*ページ:*

__________

浜風も昨日の様には冷たくなく、穏やかだ。奥の院で残る紅葉を見た。
しばらく歩いて11時過ぎ、同じ多度津の77番札所道隆寺へ
広い境内を本堂に近づくと、参道の両側には観音様がずらりと並んでいる。
参拝者は観音様に見守られながら、お参りに進んでいくことになる。
大師と大師の前にひざまづいて、両手を大師に捧げている衛門三郎の石像も
あった。衛門三郎…何時か詳しく聞いた名前だな~
本堂入り口は金網で覆われていた。これは百羽ほどいる鳩が、本堂に侵入
するのを防ぐためだという。
この日も冬の穏やかな日を浴びて、本堂の屋根に鳩が並んで日向ぼっこを
しているのを見た。気持ちよさそうだったよ!
本堂横に目治し薬師様がおられたので、21日から目の手術で入院ををする
夫のことをお願いする(^_-)-☆
次は予定を少し変更して、早めの昼食に行くことに…
道すがら時々丸亀城が高いところに3層の姿を楽しませてくれる。
土器川という大きな川のほとりの、骨付き鳥の一鶴へ
スパイスがよく効いたひな鳥の骨付きモモ肉をカリカリに焼いたものと、
スープ、おにぎり、それにキャベツのちぎったのが食べ放題という豪快さ!
先達のK師のこの素晴らしいかぶりつきぶり(^_-)-☆
これはひな鳥だが親鳥はめちゃくちゃ堅いが美味しいらしい!

__________

*データ:*
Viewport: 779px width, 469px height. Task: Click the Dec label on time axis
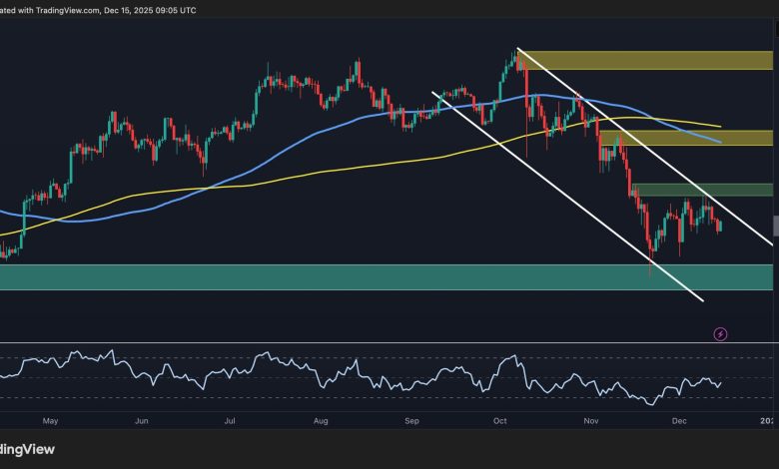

__________

*課題一覧:*
1. 道隆寺参りの文章について、次の問いに答えよ。
(a) 道隆寺は何番札所か。
(b) 本堂入り口が金網で覆われていたのは何を防ぐためか。
(c) 昼食に向かった一鶴はどの川のほとりにあるか。
2. 道隆寺参りの文章を、最後の一文の後から書き継げ。
資料は道隆寺参りの文章とは別物だ。

*課題ごとの結果:*
1.
(a) 77番
(b) 百羽ほどいる鳩が本堂に侵入すること
(c) 土器川

2.
次々に駐車場に入ってくる車を横目に我々は次のお参り
78番札所、郷照寺へ。
12時半ころ、バスを降りて少し歩くが、寺のふもとに地蔵餅と言われる
大福の美味しい店があるというので、まだお腹が大きいよな~と言いながらも、
みんなが覗き込む! ま~何と食い意地の張った仲間たちの姿よ…(^_-)-☆
お参りした帰りに…と先達さんが仲間のお接待に
20個の大福を注文をしておいてくれる。
本堂は約400年前、江戸初期に再興されたもの。
屋根の形は、東大寺など奈良の寺院によく見られる奈良様式の造りで、
札所中でも珍しいそうだ。屋根には金の鴟尾も見える。
大師堂は本堂の脇の石段を登った所にある。
建物は大正時代に再建されたものだというので新しい。
お堂の中に入れるよう開放してあるので、大師像を間近で参拝できた。
天井絵も木彫りで色鮮やかだ。
また参道脇には、地下のお掌に3万体の観音像を納めてあるといわれる
万体観音洞がある。
お堂の中を反対回りした先達さんが薄暗がりの中を回ってきた仲間に
「ワッ!」と飛び出して驚かせる!
なんというお参りの団体だろう(^_-)-☆
庭園は京都の寺院かと思うくらい立派で、池を巡って残る紅葉の景色にホッ!
お参りの帰りに買った豆大福を、まだ満腹状態の皆がバスでご馳走になる!
このお遍路の旅は帰宅する度にと体重が増えているはずだよね…(^_-)-☆
1時20分ころ、79番天皇寺へ到着。
保元の乱にやぶれた崇徳上皇は讃岐へ配流され、この地で崩御。
都から葬儀の指示があるまで棺は当寺に安置されたという。
その後、上皇の冥福を祈願して崇徳天皇社が建立され、
当寺はその神宮寺となった。
天皇ゆかりの寺ということで「天皇寺」と呼ばれるようになったという。
その後、3万坪の広大な境内をもつ寺となったが、
天正年間に兵火にあい焼失。
跡地に摩尼珠院筆頭末寺の高照院が移転し、本尊を移して「天皇寺高照院」と
号したらしい。このため地元では「高照院さん」とも呼ばれているという。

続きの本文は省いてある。